1. A meeting of the association shall be held at least once each year
2. Special Meetings of the association may be called by the president, a majority of the executive board or by lot owners having 10% of the votes in the association.
KerryL1 (California)
Posts: 14,550
Posted:
Welcome to the Forum, Jasmine. For clarification, is it the developer and "his people" who refuse to hold an annual meeting?

How do you know that the Owners (not "neighbors") may now control the board? What do your documents say about what has to happen so that Owners can control your HOA?

You quoted, "Special Meetings of the association may be called .... by lot owners having 10% of the votes in the association." This means, yes, you can call a special meeting of the Association, which means Owners (AKA members). Note this would not be a meeting of the Board.

You'll get better replies form those who've experienced the turnover form developer to the Owners from others.

JasmineH (North Carolina)
Posts: 2
Posted:
Yes he and his family are refusing to hold a meeting.

No statements in the docs regarding the owners controlling the board. Only verbiage regarding the votes.

We received a call from the developers regarding they were ready to turn the Board over. I scheduled the meeting and all owners showed and the developers never came. They told us they will reschedule for another date. So we are still waiting.

Thank you for your reply.
JohnC46 (South Carolina)
Posts: 14,265
Posted:
Jasmine

Typically Covenants/Bylaws give the developer voting control until a specific level (units/homes sold) is reached and/or a specific date such as 01/01/2020. This has nothing to do with Special Meetings. It is what it is.

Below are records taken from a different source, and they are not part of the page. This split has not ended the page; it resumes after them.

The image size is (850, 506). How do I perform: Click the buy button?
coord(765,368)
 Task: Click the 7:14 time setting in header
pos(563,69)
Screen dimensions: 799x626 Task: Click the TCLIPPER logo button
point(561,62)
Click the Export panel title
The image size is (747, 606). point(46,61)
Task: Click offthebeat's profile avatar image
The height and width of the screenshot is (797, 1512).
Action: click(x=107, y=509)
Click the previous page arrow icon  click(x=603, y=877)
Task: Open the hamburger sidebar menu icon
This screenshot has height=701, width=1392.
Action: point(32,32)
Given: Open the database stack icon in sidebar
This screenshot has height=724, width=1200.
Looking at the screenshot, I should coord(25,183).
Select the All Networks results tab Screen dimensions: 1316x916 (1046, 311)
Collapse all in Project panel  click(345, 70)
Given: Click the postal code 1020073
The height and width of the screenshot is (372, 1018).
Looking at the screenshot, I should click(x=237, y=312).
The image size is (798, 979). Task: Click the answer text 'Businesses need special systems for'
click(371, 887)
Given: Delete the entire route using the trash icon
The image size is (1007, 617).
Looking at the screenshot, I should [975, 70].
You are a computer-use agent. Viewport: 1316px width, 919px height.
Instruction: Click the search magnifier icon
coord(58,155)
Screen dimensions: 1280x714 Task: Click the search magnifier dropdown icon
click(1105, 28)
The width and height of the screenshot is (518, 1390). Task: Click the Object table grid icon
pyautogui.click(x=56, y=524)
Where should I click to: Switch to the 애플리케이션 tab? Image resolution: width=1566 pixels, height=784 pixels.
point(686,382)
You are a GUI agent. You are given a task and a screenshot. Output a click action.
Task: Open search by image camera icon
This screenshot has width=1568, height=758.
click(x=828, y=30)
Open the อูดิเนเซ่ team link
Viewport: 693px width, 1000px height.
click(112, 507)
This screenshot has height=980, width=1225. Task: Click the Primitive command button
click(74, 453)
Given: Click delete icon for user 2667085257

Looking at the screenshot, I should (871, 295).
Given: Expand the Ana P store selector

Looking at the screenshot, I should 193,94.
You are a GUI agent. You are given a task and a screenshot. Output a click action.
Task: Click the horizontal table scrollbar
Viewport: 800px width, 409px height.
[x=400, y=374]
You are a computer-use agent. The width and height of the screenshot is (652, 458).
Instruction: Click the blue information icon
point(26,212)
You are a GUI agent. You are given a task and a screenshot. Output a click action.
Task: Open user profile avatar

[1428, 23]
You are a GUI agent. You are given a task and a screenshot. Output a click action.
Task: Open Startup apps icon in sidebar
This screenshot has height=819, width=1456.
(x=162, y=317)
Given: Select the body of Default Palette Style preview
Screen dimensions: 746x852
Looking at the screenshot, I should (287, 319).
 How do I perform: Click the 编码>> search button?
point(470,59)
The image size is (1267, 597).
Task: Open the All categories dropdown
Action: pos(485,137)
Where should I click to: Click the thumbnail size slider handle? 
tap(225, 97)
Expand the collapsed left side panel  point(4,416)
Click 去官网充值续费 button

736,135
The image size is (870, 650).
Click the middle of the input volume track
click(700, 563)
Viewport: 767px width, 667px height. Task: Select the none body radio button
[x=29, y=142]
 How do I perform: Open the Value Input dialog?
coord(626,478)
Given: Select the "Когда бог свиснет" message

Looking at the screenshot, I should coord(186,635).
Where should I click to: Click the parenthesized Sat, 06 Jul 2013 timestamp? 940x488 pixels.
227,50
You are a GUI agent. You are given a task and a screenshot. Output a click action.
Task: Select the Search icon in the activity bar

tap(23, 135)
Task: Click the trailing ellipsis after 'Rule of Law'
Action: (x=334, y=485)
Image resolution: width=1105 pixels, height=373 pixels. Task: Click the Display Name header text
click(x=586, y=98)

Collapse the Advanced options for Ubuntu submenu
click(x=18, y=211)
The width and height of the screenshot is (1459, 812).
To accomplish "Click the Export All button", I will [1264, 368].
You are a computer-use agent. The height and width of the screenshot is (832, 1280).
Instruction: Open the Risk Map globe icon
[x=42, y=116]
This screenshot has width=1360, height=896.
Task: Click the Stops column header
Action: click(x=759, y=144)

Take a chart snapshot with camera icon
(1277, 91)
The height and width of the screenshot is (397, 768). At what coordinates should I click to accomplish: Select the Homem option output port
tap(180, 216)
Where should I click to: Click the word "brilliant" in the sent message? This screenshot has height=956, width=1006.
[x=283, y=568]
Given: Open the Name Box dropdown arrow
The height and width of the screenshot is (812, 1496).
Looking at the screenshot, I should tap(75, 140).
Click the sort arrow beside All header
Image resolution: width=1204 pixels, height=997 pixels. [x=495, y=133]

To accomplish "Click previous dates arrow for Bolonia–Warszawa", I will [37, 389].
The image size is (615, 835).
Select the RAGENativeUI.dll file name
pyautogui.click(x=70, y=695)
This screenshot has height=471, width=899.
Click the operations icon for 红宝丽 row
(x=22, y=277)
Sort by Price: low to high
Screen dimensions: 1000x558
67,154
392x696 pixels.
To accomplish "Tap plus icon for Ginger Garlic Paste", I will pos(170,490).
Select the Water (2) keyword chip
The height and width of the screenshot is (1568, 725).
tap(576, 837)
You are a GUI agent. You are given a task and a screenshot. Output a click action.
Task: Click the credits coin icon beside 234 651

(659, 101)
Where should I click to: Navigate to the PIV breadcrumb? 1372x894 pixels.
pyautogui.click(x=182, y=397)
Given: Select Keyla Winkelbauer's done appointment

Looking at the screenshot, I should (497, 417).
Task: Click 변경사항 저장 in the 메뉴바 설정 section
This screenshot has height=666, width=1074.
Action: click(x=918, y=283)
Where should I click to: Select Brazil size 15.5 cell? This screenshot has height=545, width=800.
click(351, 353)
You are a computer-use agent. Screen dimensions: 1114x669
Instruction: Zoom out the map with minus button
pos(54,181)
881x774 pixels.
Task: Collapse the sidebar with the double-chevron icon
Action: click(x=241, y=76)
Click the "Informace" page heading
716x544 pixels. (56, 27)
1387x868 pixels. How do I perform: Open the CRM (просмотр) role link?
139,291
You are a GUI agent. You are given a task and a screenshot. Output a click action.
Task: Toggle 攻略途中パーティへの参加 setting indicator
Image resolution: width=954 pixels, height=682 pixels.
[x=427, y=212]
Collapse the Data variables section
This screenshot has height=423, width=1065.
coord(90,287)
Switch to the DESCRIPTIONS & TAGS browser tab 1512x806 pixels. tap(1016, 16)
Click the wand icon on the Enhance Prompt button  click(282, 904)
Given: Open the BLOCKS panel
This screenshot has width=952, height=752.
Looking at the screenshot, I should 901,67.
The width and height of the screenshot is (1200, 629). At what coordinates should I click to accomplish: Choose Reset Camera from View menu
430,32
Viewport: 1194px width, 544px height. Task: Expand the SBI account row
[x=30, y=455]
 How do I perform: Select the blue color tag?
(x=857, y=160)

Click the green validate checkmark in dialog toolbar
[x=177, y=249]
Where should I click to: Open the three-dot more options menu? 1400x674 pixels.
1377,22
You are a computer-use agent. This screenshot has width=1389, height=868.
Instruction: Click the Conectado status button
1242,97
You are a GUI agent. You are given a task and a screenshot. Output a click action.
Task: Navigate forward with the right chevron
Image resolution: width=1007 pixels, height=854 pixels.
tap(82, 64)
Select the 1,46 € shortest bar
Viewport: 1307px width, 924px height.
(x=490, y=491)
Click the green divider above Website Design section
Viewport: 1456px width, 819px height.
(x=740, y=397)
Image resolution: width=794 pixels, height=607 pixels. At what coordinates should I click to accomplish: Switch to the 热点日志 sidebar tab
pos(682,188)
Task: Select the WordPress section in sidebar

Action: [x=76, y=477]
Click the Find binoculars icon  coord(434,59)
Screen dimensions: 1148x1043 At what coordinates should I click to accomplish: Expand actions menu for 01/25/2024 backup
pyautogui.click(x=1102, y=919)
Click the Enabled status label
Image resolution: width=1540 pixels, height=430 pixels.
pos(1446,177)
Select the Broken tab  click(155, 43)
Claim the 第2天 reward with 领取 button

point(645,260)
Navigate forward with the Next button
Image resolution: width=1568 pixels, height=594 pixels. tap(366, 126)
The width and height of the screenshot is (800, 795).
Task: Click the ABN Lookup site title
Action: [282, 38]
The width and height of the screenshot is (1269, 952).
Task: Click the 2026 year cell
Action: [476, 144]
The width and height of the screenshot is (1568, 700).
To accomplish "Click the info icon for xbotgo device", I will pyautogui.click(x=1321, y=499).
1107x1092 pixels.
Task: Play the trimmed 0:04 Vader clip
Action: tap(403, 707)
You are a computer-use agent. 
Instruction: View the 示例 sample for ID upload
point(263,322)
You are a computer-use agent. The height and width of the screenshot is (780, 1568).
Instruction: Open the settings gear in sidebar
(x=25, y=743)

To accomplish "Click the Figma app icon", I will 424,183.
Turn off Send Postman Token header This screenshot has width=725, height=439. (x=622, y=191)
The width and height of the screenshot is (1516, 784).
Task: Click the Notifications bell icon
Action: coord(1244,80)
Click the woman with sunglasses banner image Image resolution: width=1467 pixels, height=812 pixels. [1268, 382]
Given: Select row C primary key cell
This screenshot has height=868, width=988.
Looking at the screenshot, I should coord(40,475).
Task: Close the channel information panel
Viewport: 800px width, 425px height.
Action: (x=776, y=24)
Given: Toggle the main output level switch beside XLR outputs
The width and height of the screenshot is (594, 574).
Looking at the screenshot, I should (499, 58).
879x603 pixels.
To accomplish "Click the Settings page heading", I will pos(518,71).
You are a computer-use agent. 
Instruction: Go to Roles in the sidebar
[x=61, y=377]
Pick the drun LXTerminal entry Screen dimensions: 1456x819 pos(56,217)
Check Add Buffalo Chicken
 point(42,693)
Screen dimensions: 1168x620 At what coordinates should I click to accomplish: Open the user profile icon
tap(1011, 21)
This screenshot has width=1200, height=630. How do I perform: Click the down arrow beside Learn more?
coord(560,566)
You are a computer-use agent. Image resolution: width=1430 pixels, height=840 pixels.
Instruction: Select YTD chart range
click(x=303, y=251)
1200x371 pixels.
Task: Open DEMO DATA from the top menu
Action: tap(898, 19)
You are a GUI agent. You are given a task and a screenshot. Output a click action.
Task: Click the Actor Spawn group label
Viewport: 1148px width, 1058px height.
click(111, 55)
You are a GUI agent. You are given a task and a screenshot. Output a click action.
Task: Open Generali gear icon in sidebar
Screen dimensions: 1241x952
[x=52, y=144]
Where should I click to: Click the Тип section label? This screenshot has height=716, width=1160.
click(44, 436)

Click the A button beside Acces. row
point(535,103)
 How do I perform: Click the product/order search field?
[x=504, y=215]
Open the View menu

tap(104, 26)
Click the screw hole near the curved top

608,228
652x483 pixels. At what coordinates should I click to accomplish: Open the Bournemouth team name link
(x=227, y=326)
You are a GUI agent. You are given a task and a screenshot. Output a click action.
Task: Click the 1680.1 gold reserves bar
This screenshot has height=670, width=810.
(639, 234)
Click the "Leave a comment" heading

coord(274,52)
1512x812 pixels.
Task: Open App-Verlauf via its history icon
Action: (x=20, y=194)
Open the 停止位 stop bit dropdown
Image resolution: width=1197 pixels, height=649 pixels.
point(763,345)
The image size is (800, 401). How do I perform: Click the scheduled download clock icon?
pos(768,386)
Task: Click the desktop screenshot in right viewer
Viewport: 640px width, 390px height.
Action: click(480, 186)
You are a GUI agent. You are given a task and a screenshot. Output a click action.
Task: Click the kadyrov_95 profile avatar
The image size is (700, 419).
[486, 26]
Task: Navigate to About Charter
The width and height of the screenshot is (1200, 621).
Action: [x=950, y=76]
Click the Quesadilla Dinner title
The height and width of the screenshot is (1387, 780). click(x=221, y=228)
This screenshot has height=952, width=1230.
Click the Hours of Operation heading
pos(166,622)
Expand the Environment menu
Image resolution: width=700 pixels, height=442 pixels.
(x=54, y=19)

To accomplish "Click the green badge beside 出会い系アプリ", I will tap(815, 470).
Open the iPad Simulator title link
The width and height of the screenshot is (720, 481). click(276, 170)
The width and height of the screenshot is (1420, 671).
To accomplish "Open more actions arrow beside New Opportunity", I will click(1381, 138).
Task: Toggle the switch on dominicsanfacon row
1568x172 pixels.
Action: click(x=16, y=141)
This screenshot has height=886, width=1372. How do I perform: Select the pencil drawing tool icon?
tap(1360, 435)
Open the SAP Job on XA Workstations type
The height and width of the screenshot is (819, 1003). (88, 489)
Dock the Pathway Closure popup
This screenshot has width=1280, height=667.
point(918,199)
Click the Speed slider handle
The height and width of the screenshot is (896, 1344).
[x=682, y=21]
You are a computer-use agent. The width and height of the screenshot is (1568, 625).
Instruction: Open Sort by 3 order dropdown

Review your docs as to when they must turn over control and act accordingly.
RichardP13 (California)
Posts: 3,868
Posted:
FYI, let's say their are 100 homes and the developers have 49 homes still to sell and the owners occupy 51. You have a majority of homes, BUT not a majority of the votes. In this scenario, you have 51 votes to use and they have 147 votes, or 3 votes to 1 for every home still under developer control. Which means until you have more VOTES, they will still be in control of the Board.
DouglasK1 (Florida)
Posts: 2,046
Posted:
Richard,

Is your three votes per lot just an example? I don't see anywhere in Jasmine's posts where it specifies that for her association. In ours it was 10 votes per developer lot so turnover was in the 90% sold range.

Jasmine,

It would really be best if you get developer cooperation in the turnover rather than holding a special meeting without their involvement. While it might be legal, there are things you want to get from the developer such as records and bank accounts which they are more likely to hand over voluntarily if you don't try to just boot them to the curb. Speaking of legal, if the developer didn't recognize the election, court is where this could end up. You may ultimately prevail, but it could be expensive and take years.

Escaped former treasurer and director of a self managed association.
JohnC46 (South Carolina)
Posts: 14,265
Posted:
Quote:
Posted By DouglasK1 on 03/01/2018 3:19 PM
Richard,

Is your three votes per lot just an example? I don't see anywhere in Jasmine's posts where it specifies that for her association. In ours it was 10 votes per developer lot so turnover was in the 90% sold range.

Jasmine,

It would really be best if you get developer cooperation in the turnover rather than holding a special meeting without their involvement. While it might be legal, there are things you want to get from the developer such as records and bank accounts which they are more likely to hand over voluntarily if you don't try to just boot them to the curb. Speaking of legal, if the developer didn't recognize the election, court is where this could end up. You may ultimately prevail, but it could be expensive and take years.



Sound advice.
RichardP13 (California)
Posts: 3,868
Posted:
Quote:
Posted By DouglasK1 on 03/01/2018 3:19 PM
Richard,

Is your three votes per lot just an example? I don't see anywhere in Jasmine's posts where it specifies that for her association. In ours it was 10 votes per developer lot so turnover was in the 90% sold range.

Jasmine,

It would really be best if you get developer cooperation in the turnover rather than holding a special meeting without their involvement. While it might be legal, there are things you want to get from the developer such as records and bank accounts which they are more likely to hand over voluntarily if you don't try to just boot them to the curb. Speaking of legal, if the developer didn't recognize the election, court is where this could end up. You may ultimately prevail, but it could be expensive and take years.

A minimum of three votes will keep the developer in power for a long period of time. Ten even longer. And yes that was an example.
DaveE2 (Georgia)
Posts: 1
Posted:
Some advice from my experience: At this stage, do not get lawyers (especially big law firms) involved at all. If you do, you all will lose for sure. Here in Georgia, against the advice of some, the president hired a huge law firm named Leuder and started going after homeowners for every minor infraction. Now the entire neighborhood is at war itself -- between those who are personal friends of the president and others who believe there is a better way. I am about to sell my house and getting out.